- [Work order] Reproduce the full listing exactly.

Segment Open

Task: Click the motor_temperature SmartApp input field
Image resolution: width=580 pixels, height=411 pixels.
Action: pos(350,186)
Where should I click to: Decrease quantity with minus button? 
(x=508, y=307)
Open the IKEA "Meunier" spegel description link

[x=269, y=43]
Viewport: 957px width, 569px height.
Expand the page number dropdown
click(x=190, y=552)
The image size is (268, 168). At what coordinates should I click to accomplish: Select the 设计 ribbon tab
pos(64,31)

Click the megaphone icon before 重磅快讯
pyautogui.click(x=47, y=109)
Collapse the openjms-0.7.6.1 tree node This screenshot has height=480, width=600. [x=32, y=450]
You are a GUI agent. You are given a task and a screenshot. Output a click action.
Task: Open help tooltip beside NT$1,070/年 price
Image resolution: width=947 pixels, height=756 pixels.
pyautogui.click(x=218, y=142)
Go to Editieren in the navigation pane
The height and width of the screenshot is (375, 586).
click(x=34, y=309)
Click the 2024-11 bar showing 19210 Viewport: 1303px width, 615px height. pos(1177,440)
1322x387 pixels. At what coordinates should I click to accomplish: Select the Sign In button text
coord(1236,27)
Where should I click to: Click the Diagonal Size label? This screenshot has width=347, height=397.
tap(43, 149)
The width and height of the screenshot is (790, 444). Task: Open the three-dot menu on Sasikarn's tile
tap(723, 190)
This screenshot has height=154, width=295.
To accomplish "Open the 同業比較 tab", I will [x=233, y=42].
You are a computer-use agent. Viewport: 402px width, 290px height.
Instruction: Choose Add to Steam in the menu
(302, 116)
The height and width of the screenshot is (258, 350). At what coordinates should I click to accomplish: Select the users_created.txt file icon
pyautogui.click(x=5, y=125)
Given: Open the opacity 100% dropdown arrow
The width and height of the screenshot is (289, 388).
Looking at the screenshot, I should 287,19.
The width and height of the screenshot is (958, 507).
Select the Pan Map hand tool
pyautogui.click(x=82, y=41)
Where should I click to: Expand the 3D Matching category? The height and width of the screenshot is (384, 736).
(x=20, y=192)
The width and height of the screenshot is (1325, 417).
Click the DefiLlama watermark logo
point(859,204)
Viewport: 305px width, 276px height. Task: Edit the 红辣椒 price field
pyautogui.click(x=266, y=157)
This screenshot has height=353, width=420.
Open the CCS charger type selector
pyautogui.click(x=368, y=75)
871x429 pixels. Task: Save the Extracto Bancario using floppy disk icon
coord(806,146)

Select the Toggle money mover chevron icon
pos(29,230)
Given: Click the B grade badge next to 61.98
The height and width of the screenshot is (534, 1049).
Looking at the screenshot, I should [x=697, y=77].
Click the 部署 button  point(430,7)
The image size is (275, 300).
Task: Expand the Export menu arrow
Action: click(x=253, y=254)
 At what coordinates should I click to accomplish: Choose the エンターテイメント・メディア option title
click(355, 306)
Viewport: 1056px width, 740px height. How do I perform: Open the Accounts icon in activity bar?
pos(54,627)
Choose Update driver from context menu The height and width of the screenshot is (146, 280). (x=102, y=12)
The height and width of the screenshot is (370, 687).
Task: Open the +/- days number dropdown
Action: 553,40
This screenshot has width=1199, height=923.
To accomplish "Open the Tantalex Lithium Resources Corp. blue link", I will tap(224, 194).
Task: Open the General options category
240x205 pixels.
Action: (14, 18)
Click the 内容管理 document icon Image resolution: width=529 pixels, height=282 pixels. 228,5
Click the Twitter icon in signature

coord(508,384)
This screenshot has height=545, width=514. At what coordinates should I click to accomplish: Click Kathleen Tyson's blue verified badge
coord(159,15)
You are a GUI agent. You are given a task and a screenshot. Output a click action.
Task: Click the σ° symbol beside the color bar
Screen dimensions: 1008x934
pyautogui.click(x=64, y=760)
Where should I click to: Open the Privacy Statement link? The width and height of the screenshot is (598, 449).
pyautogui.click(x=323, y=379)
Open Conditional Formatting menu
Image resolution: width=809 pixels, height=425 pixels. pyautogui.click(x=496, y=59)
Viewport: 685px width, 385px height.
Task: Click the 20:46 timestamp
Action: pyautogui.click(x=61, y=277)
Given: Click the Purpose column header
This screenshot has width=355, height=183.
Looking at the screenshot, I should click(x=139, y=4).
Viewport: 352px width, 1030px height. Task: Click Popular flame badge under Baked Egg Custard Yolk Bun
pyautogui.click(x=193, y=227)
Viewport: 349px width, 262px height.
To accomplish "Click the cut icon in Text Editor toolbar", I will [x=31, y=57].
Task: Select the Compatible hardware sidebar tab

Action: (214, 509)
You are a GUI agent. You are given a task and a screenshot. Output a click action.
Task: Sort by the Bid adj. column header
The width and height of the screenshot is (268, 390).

Segment Closed

- [Result of the task]
Task: Click the motor_temperature SmartApp input field
Image resolution: width=580 pixels, height=411 pixels.
Action: pos(350,186)
Where should I click to: Decrease quantity with minus button? 
(x=508, y=307)
Open the IKEA "Meunier" spegel description link

[x=269, y=43]
Viewport: 957px width, 569px height.
Expand the page number dropdown
click(x=190, y=552)
The image size is (268, 168). At what coordinates should I click to accomplish: Select the 设计 ribbon tab
pos(64,31)

Click the megaphone icon before 重磅快讯
pyautogui.click(x=47, y=109)
Collapse the openjms-0.7.6.1 tree node This screenshot has height=480, width=600. [x=32, y=450]
You are a GUI agent. You are given a task and a screenshot. Output a click action.
Task: Open help tooltip beside NT$1,070/年 price
Image resolution: width=947 pixels, height=756 pixels.
pyautogui.click(x=218, y=142)
Go to Editieren in the navigation pane
The height and width of the screenshot is (375, 586).
click(x=34, y=309)
Click the 2024-11 bar showing 19210 Viewport: 1303px width, 615px height. pos(1177,440)
1322x387 pixels. At what coordinates should I click to accomplish: Select the Sign In button text
coord(1236,27)
Where should I click to: Click the Diagonal Size label? This screenshot has width=347, height=397.
tap(43, 149)
The width and height of the screenshot is (790, 444). Task: Open the three-dot menu on Sasikarn's tile
tap(723, 190)
This screenshot has height=154, width=295.
To accomplish "Open the 同業比較 tab", I will [x=233, y=42].
You are a computer-use agent. Viewport: 402px width, 290px height.
Instruction: Choose Add to Steam in the menu
(302, 116)
The height and width of the screenshot is (258, 350). At what coordinates should I click to accomplish: Select the users_created.txt file icon
pyautogui.click(x=5, y=125)
Given: Open the opacity 100% dropdown arrow
The width and height of the screenshot is (289, 388).
Looking at the screenshot, I should 287,19.
The width and height of the screenshot is (958, 507).
Select the Pan Map hand tool
pyautogui.click(x=82, y=41)
Where should I click to: Expand the 3D Matching category? The height and width of the screenshot is (384, 736).
(x=20, y=192)
The width and height of the screenshot is (1325, 417).
Click the DefiLlama watermark logo
point(859,204)
Viewport: 305px width, 276px height. Task: Edit the 红辣椒 price field
pyautogui.click(x=266, y=157)
This screenshot has height=353, width=420.
Open the CCS charger type selector
pyautogui.click(x=368, y=75)
871x429 pixels. Task: Save the Extracto Bancario using floppy disk icon
coord(806,146)

Select the Toggle money mover chevron icon
pos(29,230)
Given: Click the B grade badge next to 61.98
The height and width of the screenshot is (534, 1049).
Looking at the screenshot, I should [x=697, y=77].
Click the 部署 button  point(430,7)
The image size is (275, 300).
Task: Expand the Export menu arrow
Action: click(x=253, y=254)
 At what coordinates should I click to accomplish: Choose the エンターテイメント・メディア option title
click(355, 306)
Viewport: 1056px width, 740px height. How do I perform: Open the Accounts icon in activity bar?
pos(54,627)
Choose Update driver from context menu The height and width of the screenshot is (146, 280). (x=102, y=12)
The height and width of the screenshot is (370, 687).
Task: Open the +/- days number dropdown
Action: 553,40
This screenshot has width=1199, height=923.
To accomplish "Open the Tantalex Lithium Resources Corp. blue link", I will tap(224, 194).
Task: Open the General options category
240x205 pixels.
Action: (14, 18)
Click the 内容管理 document icon Image resolution: width=529 pixels, height=282 pixels. 228,5
Click the Twitter icon in signature

coord(508,384)
This screenshot has height=545, width=514. At what coordinates should I click to accomplish: Click Kathleen Tyson's blue verified badge
coord(159,15)
You are a GUI agent. You are given a task and a screenshot. Output a click action.
Task: Click the σ° symbol beside the color bar
Screen dimensions: 1008x934
pyautogui.click(x=64, y=760)
Where should I click to: Open the Privacy Statement link? The width and height of the screenshot is (598, 449).
pyautogui.click(x=323, y=379)
Open Conditional Formatting menu
Image resolution: width=809 pixels, height=425 pixels. pyautogui.click(x=496, y=59)
Viewport: 685px width, 385px height.
Task: Click the 20:46 timestamp
Action: pyautogui.click(x=61, y=277)
Given: Click the Purpose column header
This screenshot has width=355, height=183.
Looking at the screenshot, I should click(x=139, y=4).
Viewport: 352px width, 1030px height. Task: Click Popular flame badge under Baked Egg Custard Yolk Bun
pyautogui.click(x=193, y=227)
Viewport: 349px width, 262px height.
To accomplish "Click the cut icon in Text Editor toolbar", I will [x=31, y=57].
Task: Select the Compatible hardware sidebar tab

Action: (214, 509)
You are a GUI agent. You are given a task and a screenshot. Output a click action.
Task: Sort by the Bid adj. column header
The width and height of the screenshot is (268, 390).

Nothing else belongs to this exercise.